**Supplied records**
* BEGIN *
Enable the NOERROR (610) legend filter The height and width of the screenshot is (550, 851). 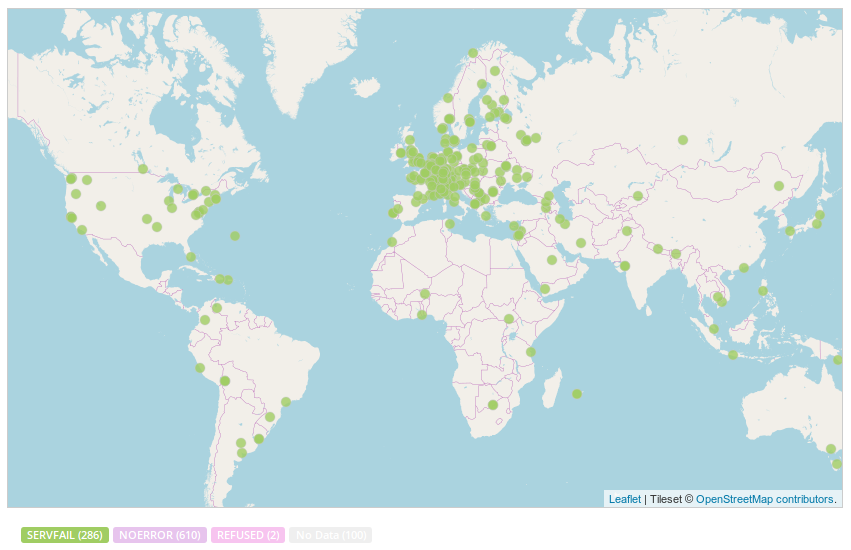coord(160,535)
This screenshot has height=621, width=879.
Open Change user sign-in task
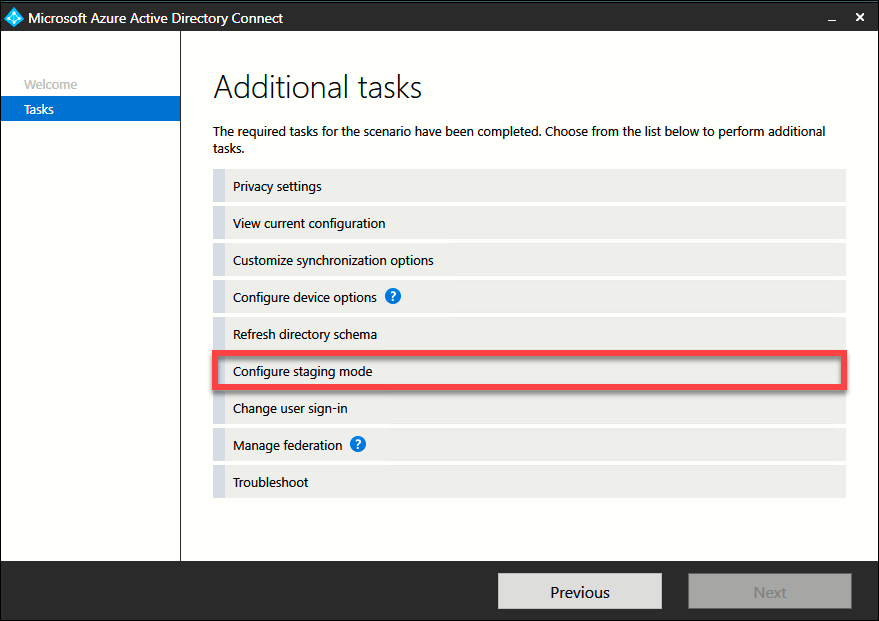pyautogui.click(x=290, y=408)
* END *
* BEGIN *
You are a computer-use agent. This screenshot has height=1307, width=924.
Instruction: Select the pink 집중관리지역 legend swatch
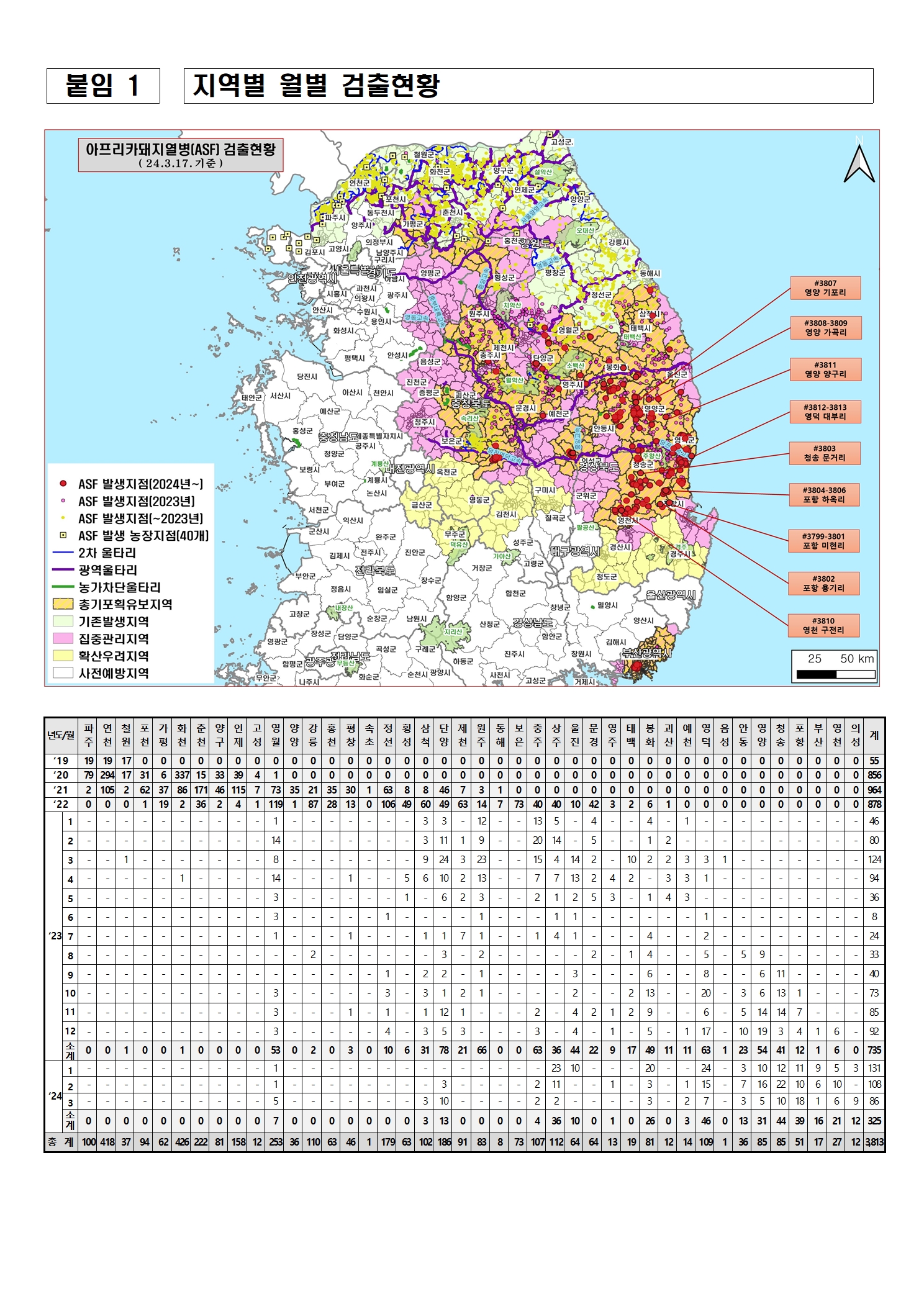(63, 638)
* END *
* BEGIN *
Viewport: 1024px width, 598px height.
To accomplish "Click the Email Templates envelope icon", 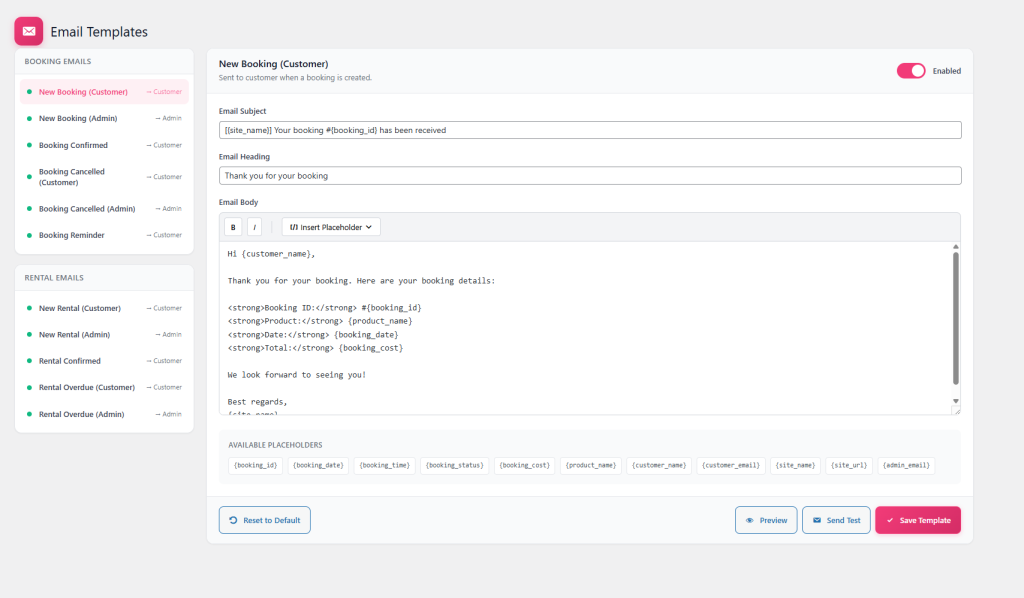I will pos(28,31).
* END *
**Given request**
In the records above, begin at the line that has "This screenshot has height=621, width=879." and stop after the line that has "pyautogui.click(x=290, y=408)". Rename "sign-in" to "login" in those lines, keep everything else unchanged, and write them out again without the pictures.

**Output**
This screenshot has height=621, width=879.
Open Change user login task
pyautogui.click(x=290, y=408)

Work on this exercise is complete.